(Source material Opens)

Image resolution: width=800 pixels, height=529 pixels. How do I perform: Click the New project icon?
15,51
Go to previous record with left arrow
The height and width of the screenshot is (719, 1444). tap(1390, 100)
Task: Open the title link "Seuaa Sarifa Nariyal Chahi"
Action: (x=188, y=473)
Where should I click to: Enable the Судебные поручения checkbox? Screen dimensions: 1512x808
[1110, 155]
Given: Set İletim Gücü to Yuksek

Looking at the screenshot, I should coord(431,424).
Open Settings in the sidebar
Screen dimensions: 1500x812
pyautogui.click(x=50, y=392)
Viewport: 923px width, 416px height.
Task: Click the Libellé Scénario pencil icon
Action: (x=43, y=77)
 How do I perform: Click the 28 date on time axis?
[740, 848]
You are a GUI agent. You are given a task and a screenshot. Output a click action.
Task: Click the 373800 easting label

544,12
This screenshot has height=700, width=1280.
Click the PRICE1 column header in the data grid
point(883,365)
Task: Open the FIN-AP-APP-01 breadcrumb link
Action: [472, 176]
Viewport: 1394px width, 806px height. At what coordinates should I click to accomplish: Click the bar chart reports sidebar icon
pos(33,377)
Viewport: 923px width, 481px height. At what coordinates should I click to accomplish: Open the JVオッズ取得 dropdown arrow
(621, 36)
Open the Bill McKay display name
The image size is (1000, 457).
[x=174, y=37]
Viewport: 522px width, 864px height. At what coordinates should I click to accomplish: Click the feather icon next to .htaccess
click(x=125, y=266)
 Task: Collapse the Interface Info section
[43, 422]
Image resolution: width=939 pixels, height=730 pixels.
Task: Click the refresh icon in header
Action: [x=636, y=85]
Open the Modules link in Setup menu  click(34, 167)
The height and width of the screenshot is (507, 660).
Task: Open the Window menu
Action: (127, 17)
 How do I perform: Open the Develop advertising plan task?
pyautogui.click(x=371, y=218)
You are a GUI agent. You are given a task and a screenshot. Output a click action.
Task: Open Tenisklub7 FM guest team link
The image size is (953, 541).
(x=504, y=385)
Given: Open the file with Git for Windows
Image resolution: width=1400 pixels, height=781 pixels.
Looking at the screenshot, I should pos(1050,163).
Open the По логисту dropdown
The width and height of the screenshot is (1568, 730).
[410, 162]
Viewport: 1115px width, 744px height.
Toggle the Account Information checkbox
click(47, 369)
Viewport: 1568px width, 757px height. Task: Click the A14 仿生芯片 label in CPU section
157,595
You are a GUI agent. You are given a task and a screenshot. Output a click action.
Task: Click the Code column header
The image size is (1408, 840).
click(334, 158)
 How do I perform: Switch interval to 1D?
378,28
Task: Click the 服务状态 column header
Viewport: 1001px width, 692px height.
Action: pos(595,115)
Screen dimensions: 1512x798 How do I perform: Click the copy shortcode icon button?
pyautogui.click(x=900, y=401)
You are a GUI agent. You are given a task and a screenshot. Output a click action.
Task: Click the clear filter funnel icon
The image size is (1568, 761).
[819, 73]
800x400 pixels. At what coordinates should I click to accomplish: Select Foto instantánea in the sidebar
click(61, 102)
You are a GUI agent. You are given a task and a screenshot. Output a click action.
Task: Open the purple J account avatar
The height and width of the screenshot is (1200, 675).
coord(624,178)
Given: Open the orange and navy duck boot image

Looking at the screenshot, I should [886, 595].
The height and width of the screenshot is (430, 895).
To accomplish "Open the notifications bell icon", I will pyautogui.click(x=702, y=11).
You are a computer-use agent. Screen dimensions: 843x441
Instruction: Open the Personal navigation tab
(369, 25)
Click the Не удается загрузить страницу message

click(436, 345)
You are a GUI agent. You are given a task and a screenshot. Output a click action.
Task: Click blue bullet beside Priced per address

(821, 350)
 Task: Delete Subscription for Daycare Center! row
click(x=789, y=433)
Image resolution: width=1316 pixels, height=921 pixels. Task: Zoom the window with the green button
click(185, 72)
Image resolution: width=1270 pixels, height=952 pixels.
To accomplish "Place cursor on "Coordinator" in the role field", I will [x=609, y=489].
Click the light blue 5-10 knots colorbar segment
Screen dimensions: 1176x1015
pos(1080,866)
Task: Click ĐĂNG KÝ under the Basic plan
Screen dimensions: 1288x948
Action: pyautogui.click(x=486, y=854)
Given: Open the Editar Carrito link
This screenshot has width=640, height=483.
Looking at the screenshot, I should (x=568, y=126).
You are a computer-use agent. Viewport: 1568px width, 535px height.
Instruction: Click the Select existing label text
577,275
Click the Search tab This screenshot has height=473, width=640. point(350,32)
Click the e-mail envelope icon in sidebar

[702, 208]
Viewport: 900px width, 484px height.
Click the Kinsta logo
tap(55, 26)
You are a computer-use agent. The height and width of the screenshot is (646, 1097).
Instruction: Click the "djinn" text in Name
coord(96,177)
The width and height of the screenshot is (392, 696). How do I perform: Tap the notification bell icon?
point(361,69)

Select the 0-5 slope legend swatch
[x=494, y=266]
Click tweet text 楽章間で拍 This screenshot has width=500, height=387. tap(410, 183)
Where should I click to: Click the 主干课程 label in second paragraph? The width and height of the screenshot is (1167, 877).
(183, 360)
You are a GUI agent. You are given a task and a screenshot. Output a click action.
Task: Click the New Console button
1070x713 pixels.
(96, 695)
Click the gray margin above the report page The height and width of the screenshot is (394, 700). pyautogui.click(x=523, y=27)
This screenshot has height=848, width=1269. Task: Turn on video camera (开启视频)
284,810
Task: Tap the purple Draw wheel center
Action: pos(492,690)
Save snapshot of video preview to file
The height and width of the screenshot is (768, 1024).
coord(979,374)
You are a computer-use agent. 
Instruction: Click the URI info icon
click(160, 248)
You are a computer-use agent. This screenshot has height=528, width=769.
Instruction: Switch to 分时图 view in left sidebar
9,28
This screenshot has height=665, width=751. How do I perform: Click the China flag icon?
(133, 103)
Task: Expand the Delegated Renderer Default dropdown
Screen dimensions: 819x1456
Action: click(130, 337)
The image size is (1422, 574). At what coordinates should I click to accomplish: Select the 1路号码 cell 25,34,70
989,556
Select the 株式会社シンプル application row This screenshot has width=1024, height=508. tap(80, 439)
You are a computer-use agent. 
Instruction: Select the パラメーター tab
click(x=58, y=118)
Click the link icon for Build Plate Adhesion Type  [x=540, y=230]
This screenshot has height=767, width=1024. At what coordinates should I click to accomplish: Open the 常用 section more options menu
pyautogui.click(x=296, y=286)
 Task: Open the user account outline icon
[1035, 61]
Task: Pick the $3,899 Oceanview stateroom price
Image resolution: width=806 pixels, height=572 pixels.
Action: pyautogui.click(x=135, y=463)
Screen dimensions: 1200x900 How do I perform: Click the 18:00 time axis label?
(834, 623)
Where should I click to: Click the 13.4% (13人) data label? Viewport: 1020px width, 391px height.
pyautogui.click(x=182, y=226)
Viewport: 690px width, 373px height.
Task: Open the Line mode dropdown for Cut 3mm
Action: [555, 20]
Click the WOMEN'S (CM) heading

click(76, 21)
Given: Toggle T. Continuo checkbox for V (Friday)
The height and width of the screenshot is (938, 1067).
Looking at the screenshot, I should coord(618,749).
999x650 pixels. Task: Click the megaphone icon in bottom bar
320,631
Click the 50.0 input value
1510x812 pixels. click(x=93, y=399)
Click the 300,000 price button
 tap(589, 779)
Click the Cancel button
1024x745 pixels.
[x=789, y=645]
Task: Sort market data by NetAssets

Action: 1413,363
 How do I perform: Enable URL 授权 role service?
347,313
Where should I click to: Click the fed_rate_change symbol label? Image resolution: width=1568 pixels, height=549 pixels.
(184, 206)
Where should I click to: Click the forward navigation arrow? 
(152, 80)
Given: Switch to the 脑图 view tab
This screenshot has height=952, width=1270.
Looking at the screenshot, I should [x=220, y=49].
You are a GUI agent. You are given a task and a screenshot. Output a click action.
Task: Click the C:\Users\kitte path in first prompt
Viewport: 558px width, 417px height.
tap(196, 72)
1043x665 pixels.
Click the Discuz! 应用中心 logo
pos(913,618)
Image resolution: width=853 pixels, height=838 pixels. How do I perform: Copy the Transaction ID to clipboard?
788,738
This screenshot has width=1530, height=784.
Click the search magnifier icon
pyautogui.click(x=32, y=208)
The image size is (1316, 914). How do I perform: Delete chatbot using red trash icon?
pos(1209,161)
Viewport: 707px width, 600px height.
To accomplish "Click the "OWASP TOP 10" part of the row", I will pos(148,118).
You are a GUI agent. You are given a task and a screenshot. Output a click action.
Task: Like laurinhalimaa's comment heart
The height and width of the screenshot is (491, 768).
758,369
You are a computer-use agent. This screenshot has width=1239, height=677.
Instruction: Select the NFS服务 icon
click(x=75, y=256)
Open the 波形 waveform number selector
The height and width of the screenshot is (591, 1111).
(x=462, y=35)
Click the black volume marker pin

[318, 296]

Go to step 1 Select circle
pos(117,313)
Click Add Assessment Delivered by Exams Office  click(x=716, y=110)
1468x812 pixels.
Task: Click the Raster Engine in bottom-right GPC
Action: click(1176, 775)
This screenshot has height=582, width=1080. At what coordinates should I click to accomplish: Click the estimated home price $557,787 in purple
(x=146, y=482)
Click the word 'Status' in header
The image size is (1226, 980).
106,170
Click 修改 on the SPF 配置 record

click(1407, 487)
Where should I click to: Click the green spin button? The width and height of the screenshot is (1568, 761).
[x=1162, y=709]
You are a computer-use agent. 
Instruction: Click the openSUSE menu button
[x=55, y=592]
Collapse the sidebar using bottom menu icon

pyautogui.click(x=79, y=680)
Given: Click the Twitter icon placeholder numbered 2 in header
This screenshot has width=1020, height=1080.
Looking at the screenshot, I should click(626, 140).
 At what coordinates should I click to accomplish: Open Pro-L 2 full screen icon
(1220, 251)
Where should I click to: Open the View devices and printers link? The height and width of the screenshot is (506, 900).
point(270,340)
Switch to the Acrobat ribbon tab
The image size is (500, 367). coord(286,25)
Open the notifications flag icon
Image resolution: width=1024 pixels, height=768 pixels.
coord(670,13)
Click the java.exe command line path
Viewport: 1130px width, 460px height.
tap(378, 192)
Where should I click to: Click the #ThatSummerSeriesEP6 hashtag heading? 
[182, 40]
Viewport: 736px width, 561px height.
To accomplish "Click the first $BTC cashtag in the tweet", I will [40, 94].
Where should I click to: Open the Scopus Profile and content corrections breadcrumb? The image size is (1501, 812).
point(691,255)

(Source material Closes)

== Problem statement ==
Scan the material above for the string "notifications" and return the lines that hold it.

== Exercise response ==
To accomplish "Open the notifications bell icon", I will pyautogui.click(x=702, y=11).
Open the notifications flag icon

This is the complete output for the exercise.